Dataset records: Begin
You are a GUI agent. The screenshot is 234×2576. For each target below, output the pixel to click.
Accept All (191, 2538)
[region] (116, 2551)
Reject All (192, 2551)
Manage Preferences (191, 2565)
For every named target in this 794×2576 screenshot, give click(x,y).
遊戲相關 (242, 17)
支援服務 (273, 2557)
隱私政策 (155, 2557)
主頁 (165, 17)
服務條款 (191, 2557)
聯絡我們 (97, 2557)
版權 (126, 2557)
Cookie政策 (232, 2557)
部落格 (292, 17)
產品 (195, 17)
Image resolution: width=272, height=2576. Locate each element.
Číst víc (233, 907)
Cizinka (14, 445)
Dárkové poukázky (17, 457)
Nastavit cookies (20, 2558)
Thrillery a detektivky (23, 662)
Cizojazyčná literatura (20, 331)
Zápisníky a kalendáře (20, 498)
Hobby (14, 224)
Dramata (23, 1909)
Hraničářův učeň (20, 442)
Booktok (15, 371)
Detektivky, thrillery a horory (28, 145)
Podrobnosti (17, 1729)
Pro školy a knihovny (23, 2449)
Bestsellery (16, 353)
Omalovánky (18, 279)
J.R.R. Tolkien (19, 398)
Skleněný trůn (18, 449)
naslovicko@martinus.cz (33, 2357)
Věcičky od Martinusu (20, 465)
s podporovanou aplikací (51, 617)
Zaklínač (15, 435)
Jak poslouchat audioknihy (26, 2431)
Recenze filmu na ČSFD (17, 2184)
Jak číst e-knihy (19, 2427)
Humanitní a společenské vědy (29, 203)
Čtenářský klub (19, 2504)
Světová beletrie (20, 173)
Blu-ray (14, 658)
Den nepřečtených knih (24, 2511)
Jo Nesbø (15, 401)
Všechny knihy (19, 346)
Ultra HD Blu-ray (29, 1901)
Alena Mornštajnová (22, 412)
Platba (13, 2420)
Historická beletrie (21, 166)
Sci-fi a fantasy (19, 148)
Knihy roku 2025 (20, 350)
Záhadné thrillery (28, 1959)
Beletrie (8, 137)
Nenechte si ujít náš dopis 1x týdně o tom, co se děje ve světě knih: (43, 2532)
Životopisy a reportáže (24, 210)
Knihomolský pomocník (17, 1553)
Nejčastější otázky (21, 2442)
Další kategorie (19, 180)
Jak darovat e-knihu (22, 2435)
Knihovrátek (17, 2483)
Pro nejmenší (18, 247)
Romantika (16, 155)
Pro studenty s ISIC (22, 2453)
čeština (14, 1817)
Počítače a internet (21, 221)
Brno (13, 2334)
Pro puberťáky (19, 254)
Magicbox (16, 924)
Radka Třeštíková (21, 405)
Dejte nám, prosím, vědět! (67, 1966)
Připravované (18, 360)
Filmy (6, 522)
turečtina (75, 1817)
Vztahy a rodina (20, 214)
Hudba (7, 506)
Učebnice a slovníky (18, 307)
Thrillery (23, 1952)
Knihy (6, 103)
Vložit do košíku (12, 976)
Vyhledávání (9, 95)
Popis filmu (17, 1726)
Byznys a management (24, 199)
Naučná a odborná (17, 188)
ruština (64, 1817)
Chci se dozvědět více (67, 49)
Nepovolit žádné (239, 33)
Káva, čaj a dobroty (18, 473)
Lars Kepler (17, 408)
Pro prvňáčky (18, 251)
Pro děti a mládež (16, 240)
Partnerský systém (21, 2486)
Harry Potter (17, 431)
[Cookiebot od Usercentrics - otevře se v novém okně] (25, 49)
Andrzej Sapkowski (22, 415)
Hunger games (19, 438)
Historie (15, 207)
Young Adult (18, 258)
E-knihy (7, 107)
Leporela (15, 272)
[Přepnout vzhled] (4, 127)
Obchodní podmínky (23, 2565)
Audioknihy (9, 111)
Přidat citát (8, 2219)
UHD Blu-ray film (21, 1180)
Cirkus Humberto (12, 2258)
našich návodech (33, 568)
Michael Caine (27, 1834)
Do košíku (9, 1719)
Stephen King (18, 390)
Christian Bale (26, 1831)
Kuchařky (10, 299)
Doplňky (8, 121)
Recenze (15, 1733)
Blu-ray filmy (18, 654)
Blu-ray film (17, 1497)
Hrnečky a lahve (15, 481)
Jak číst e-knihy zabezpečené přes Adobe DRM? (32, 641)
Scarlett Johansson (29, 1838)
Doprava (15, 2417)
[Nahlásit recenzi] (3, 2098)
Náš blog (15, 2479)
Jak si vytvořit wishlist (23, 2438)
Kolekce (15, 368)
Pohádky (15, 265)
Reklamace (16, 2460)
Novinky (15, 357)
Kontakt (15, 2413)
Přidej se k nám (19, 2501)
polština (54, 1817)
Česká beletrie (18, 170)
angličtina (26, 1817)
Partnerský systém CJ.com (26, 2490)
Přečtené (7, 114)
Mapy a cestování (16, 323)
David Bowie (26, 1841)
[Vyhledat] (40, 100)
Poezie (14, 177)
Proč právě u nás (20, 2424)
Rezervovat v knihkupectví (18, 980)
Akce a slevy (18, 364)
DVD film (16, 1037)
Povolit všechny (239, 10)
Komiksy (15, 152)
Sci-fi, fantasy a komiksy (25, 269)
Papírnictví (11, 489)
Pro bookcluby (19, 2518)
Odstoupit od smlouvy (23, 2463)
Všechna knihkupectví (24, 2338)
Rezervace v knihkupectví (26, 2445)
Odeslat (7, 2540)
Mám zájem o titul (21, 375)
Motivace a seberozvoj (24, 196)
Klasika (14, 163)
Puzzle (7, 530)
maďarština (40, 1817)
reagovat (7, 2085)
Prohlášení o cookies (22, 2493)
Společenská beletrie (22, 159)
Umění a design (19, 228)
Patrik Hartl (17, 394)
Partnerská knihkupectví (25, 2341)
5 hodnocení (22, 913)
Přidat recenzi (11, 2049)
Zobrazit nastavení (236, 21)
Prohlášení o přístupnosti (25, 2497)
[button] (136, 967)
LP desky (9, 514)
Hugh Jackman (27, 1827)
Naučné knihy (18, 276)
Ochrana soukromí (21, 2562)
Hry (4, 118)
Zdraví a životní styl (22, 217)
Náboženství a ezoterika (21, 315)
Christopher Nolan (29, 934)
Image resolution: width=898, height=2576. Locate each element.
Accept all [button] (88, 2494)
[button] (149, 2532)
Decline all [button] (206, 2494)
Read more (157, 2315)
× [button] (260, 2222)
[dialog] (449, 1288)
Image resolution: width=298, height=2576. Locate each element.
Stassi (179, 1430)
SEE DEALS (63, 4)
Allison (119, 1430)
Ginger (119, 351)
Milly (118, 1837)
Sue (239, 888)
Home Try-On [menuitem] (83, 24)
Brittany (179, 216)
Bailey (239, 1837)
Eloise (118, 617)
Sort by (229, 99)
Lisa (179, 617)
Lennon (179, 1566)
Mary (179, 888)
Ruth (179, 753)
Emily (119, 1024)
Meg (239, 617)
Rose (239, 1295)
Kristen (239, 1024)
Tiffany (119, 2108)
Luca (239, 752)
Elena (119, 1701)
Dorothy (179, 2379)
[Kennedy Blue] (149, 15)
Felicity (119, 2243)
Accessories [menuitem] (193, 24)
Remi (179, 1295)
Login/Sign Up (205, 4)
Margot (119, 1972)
Dataset records: End
• What is expected
What is the number of lines in the data that include "Prohlášení"? Respond with that number and no other text.

• Output of the exercise
2